When movement equals effective fire range:

  • Units can cross the “safe” zone and enter danger in a single turn
  • Firefights are short, sharp, and violent
  • Melee becomes the natural resolution of combat
  • Maneuver matters, but hesitation kills

In other words, you get a tabletop that behaves like the real battlefields of the er. It is fast, decisive, and dominated by morale and nerve rather than long‑range attrition.

The Modern Echo

Modern rulesets still use Tunstill’s numbers, they just don’t know they’re doing it.

Pick up moat mass‑battle game today and what do you see?  A 6″ infantry movement and a small arms ranges of 12″ to 24″.

That’s a move‑to‑shoot ratio of 1:2 or 1:4

Designers will tell you this is for “balance” or “playability,” but the truth is simpler. Tunstill solved the geometry of the battlefield so elegantly that everyone else has been unconsciously copying him ever since.

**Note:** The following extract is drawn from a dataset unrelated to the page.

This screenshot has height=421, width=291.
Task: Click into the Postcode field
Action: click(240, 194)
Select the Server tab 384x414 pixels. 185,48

Even games that have nothing to do with 18th‑century warfare. Fantasy battles, sci‑fi skirmishes, you name it, they still orbit the gravitational pull of that six‑inch standard. It just feels right, and now we know why.

The Forgotten Wisdom

What makes this delightful is that Tunstill wasn’t trying to be clever. He simply asked:

  1. How far can a man move in a minute?
  2. How far can a musket shoot with effect?
  3. What happens when you put those two facts on a table?

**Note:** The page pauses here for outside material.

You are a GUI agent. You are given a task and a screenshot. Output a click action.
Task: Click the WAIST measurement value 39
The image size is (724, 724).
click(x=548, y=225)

That’s it. No spreadsheets. No special rules bloat. No “cinematic” abstractions. Just a clean, historically grounded model that produces the right feel without needing to force it.

And because it’s grounded in reality, it scales. Change the weapons, change the turn length, change the era. Movement and range remain locked in a meaningful relationship. The battlefield still makes sense.

The Takeaway

If you ever needed proof that the early pioneers of the hobby knew exactly what they were doing, this is it. John Tunstill didn’t just write an introductory book; he laid down a piece of design logic so solid that half a century later, the hobby is still standing on it.

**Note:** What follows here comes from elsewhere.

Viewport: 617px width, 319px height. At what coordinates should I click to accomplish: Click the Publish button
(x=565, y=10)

The six‑inch move might be a tradition and a convenience, but it’s also the mathematical fingerprint of real warfare, translated to the tabletop by a man who understood that good rules start with good reasoning.

If you’ve never cracked open Discovering Wargames, do yourself a favor. There’s gold in those pages, and some of it has been hiding in plain sight right there on your gaming table this whole time.